* **WHAT YOU SHOULD DO**: How many lines of these entries hold the string "agent"? Reply with the number alone.

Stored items
-- -- --
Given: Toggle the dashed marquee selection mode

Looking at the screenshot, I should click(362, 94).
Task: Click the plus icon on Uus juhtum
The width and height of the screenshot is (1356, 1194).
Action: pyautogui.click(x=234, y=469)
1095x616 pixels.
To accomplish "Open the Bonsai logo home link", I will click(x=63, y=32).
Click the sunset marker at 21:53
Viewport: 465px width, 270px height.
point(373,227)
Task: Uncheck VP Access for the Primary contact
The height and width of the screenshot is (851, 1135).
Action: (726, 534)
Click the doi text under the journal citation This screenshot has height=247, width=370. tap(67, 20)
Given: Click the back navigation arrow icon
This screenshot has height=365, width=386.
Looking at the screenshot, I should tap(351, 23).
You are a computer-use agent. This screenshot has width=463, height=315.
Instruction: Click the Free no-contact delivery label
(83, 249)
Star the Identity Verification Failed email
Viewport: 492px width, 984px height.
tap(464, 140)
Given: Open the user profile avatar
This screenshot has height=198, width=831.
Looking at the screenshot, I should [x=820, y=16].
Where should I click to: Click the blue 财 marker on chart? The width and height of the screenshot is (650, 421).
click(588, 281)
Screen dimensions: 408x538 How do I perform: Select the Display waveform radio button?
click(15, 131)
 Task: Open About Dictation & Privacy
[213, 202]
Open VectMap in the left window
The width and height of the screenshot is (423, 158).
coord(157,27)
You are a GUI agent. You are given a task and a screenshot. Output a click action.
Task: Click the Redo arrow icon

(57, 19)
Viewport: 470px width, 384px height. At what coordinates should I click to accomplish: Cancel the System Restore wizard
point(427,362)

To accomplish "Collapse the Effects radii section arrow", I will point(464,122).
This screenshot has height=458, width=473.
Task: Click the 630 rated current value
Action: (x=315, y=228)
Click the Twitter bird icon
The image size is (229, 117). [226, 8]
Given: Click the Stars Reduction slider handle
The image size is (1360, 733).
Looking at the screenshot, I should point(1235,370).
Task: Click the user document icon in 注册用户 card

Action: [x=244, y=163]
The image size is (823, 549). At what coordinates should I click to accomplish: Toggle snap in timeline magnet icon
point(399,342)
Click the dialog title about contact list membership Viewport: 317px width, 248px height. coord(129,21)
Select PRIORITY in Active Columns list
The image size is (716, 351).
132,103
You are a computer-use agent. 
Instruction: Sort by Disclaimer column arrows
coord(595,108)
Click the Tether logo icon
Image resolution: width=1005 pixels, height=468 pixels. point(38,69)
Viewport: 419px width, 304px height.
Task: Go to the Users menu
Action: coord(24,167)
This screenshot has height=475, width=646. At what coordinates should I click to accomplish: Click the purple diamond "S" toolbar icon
-- -- --
* **YOUR SOLUTION**: 3